By contrast, the risk of AD would remain significant in patients in whom Aß42 concentrations are normal but close to the abnormal range (from 600 to 843 pg/mL in the present study), especially when associated with mild neurocognitive disorders and an increase in CSF P-tau proteins [16]. This was indeed the case of ten patients herein among whom one had a definitely negative amyloid PET although nine had not (Fig. 1).
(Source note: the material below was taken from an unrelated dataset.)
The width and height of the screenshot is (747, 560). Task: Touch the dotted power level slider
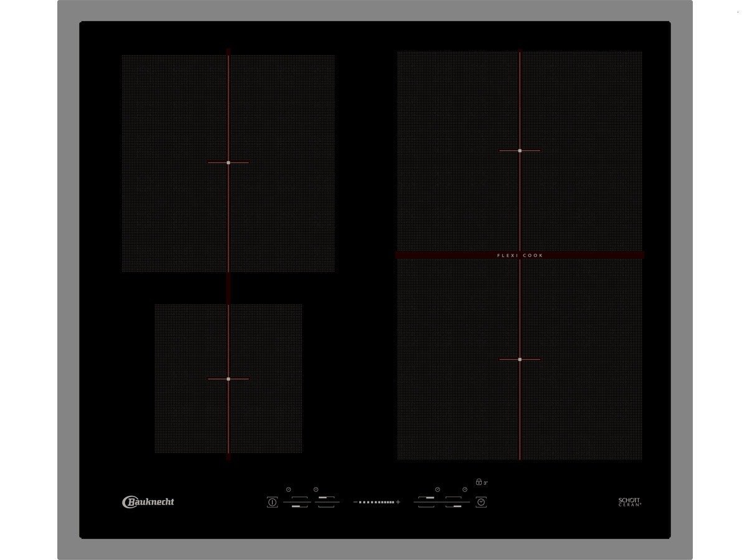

To rule out the diagnosis of AD with a high degree of certainty, amyloid PET was considered as definitively negative in the present study only if both visual and quantitative criteria were negative, which represented a non-negligible proportion of our specific population (n = 15 patients, 60%). Such visual [6] and quantitative [7,8,9,10,11] analyses have already been shown to provide excellent diagnostic performances for AD diagnosis, with the visual BAPL score commonly used in this setting [6], and with the SUV ratios for which the abnormal range was recently defined according to histopathological criteria of AD [5]. These visual and quantitative assessments showed an excellent concordance herein, with a kappa coefficient of 0.73, in accordance with previously published data [9, 11], although three discordance cases were nonetheless documented. These three cases hovered at the borderline of the visual and quantitative thresholds defining a negative 18F-florbetaben PET (see Fig. 1), although the presence of these discordances strengthens our choice of considering both visual and quantitative criteria for the definite diagnosis of a negative amyloid PET.

The main limitations of the present study are its single-center and cross-sectional nature and the limited number of study patients, thus restricting the generalization of our results. In addition, further longitudinal studies would be useful to assess the time evolution of Aß42 concentrations, amyloid PET status and, ultimately, the rate of AD conversion, in those patients with mild neurocognitive disorders and atypical CSF biomarker profiles. The interest of patient monitoring through serial amyloid PET has, moreover, already been suggested in such atypical cases [32].

Conclusions

Altogether, this pilot study shows that in mild neurocognitive disorders patients with suspected AD and with abnormal CSF P-tau-protein levels but with normal CSF amyloid-β levels, amyloid PET is commonly negative when the CSF concentration of Aß42 is additionally in the very high range. In such case, AD diagnosis based on biomarkers can be ruled out with reasonable certainty, without the need for additional CSF second-line assays or results from amyloid PET.